Regimen ‘Extremely Encouraging’ in Metastatic Pancreatic Cancer

Pancreatic ductal adenocarcinoma (PDAC) remains one of the deadliest solid tumors, with over 90% of cases harboring KRAS mutations and roughly 40% showing MTAP deletions. Traditional chemotherapy delivers modest survival benefits while imposing severe toxicity, leaving a substantial unmet need for targeted, less‑toxic regimens. Vopimetostat, an oral PRMT5 inhibitor, exploits the synthetic‑lethal vulnerability of MTAP‑deleted cells, whereas daraxonrasib blocks pan‑RAS signaling, a pathway long considered undruggable in pancreatic cancer. Together they address two dominant oncogenic drivers, positioning the duo at the forefront of precision oncology for PDAC.
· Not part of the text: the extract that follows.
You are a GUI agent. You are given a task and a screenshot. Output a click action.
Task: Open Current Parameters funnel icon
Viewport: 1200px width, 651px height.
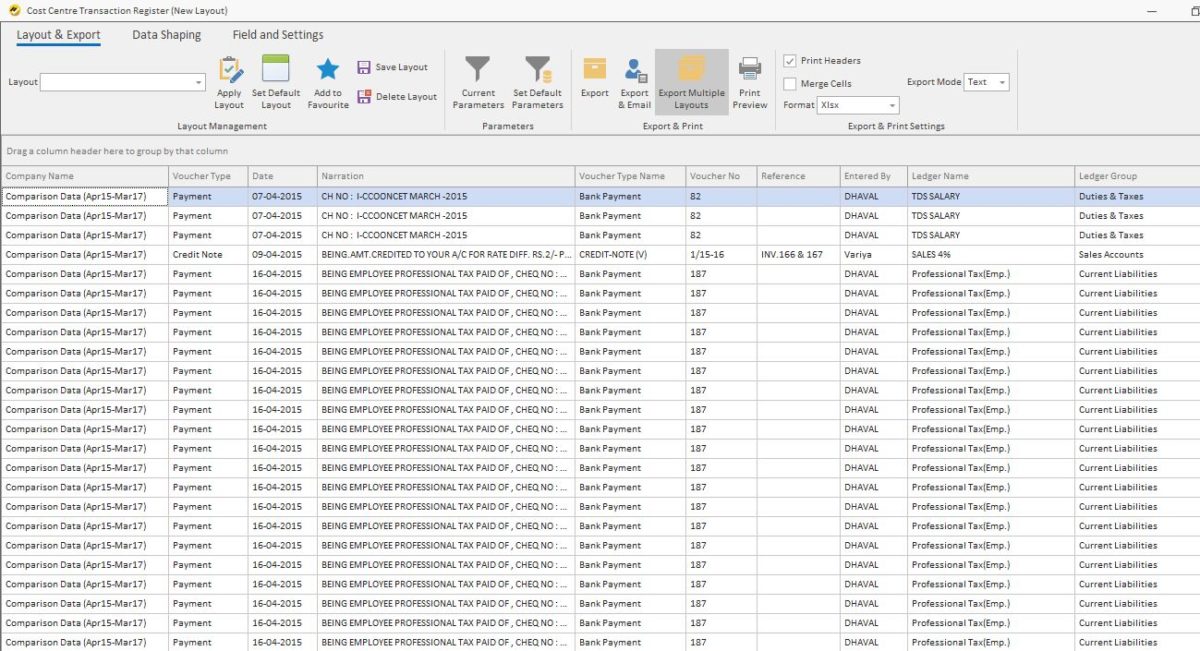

In a phase 1/2 study of 20 patients with MTAP‑deleted, RAS‑mutant metastatic PDAC, 12 evaluable individuals achieved an objective response, yielding a 92% response rate and a 100% disease‑control rate. Importantly, 90% of responders were progression‑free at six months, a striking improvement over historical benchmarks for second‑ or third‑line therapy. The safety profile was encouraging; most adverse events were grade 1‑2, and only two patients experienced grade 3 toxicities, with no discontinuations. These findings corroborate preclinical data that simultaneous PRMT5 and RAS inhibition produces synergistic tumor suppression.

The data have prompted rapid progression to a phase 3 trial, slated to evaluate the combination as a first‑line, chemotherapy‑free regimen for MTAP‑deleted PDAC. If successful, the trial could establish a new standard of care, potentially displacing cytotoxic regimens and opening a revenue stream for both Tango Therapeutics and Revolution Medicines. Investors and clinicians alike will watch the upcoming trial design closely, as it may herald a paradigm shift toward genotype‑driven, oral therapies in a disease that has long resisted innovation.